Perhaps the most interesting example was 3D printing with a range of vendors – including Materialise, 3D Systems and Stratasys – demonstrating what was possible. Tatania Kelil presented a poster in which she showed how computed tomography (CT) imaging and 3D printing could be combined to improve breast reconstruction. One surgical technique involves an autologous graft in which the patient’s own tissue – a flap of skin, fat and sometimes muscle – is excised from the abdomen and reattached to the chest. A 3D-printed model of the flap (seen above) enables the breast surgeon to identify the location of the dominant blood vessels and plan the surgery accordingly.
Academic interest in breast cancer detection was such that many of the presentations were delivered in the Arie Crown Theater, a huge auditorium with seating capacity for 4,250 people. Emily Conant, chief of breast imaging at the University of Pennsylvania, reported that digital breast tomosynthesis (DBT) may, over time, detect more cancers, and more clinically significant tumours, than full-field digital mammography (FFDM) alone. However, as shown by Jung Min Chang of Seoul, Korea, DBT still misses some cancers in women with dense breast tissue, and so hand-held or 3D automated breast ultrasound (ABUS) is required to diagnose these cancers.
The market leader in DBT is Hologic who punted its Genius 3D system, and Hologic was joined by Siemens, GE, Fuji and Planmed. The Italian company IMS demonstrated its Giotto DBT system that has the unique ability to pivot through 90 degrees and facilitate 3D stereotactic biopsy with the patient lying prone on a bed (see photo left).

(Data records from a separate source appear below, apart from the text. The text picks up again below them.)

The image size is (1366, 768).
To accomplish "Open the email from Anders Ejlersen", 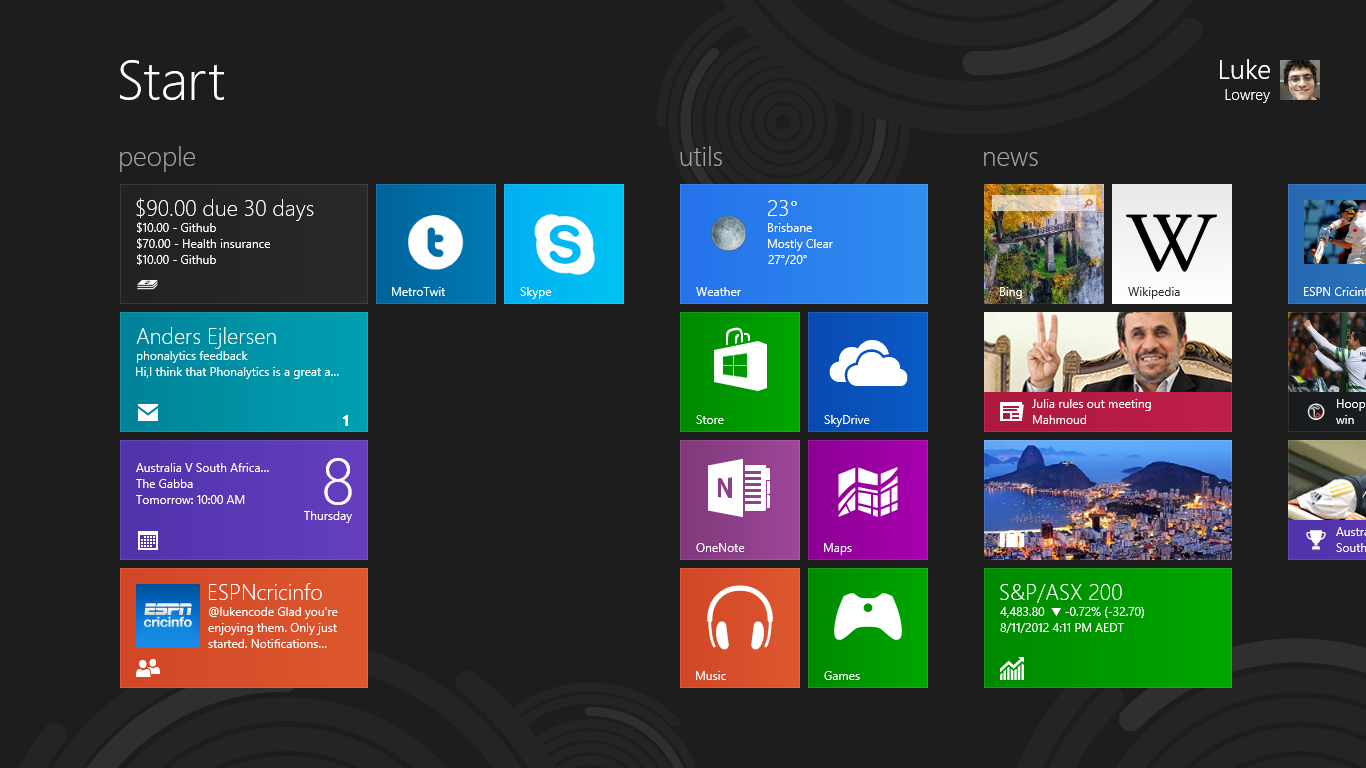I will (x=243, y=371).
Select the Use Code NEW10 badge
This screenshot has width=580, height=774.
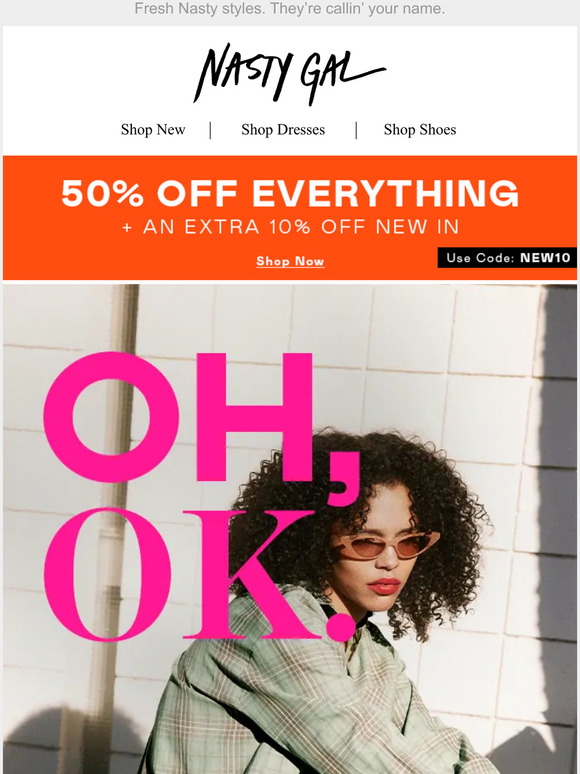[x=507, y=258]
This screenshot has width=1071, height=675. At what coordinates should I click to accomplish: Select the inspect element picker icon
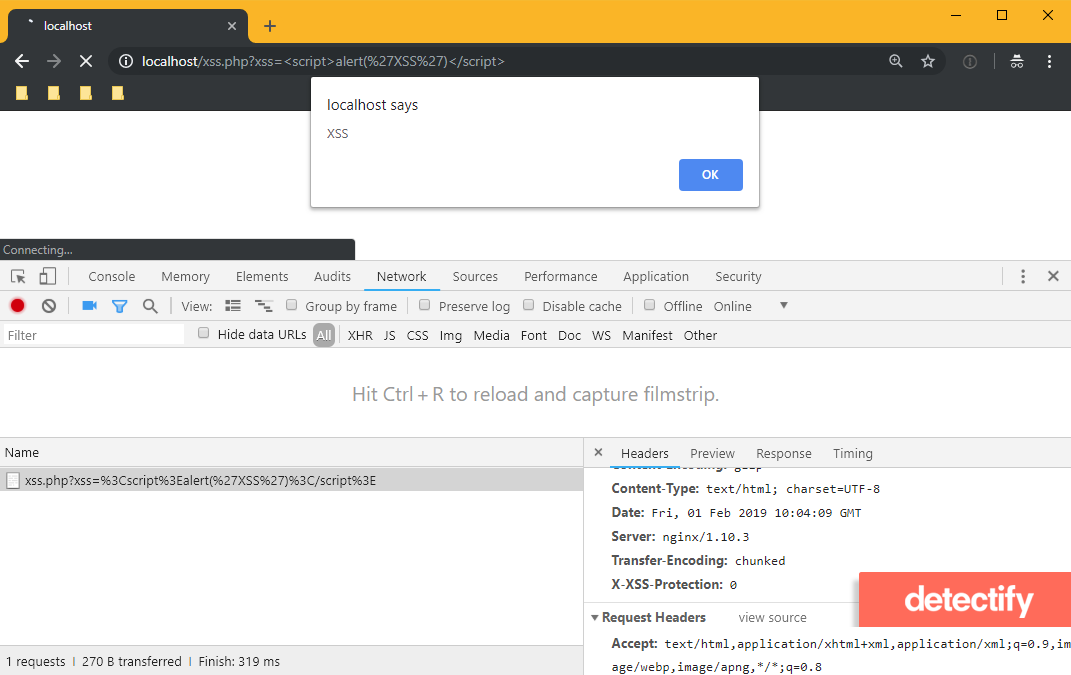tap(16, 275)
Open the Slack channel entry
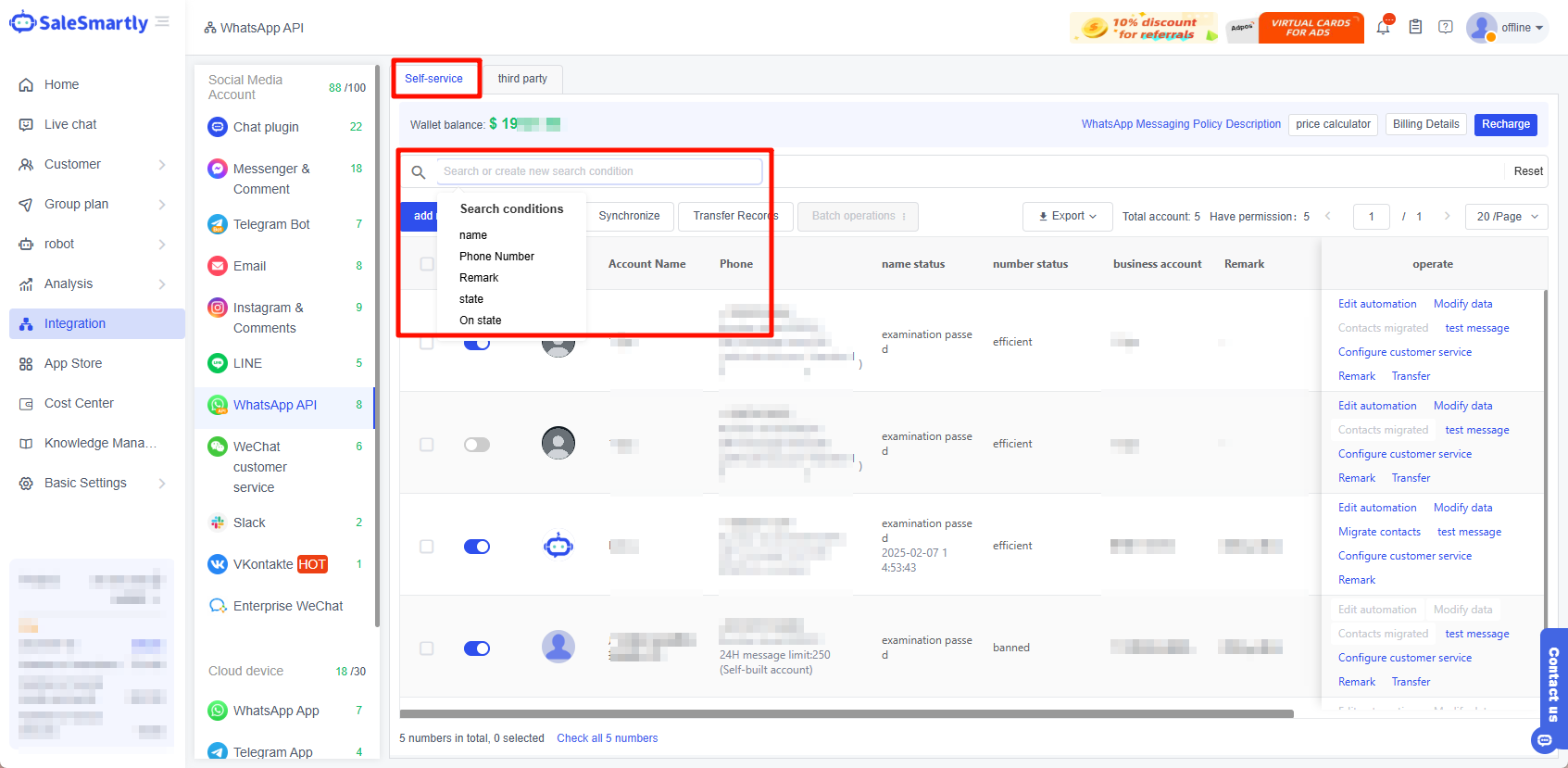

Koning launched Breast CT at RSNA2015, installing their system in a large mobile van, while CT Imaging of Germany debuted their dedicated solution that offers spatial resolution of 0.1 mm and will be undergoing clinical trials in early 2016. Not to be outdone, there were also ABUS products on show from GE, Siemens, SonoCiné and Delphinus.
It’s clear: as the new century dawns for RSNA, 3D imaging of the breast will be the wave of the future.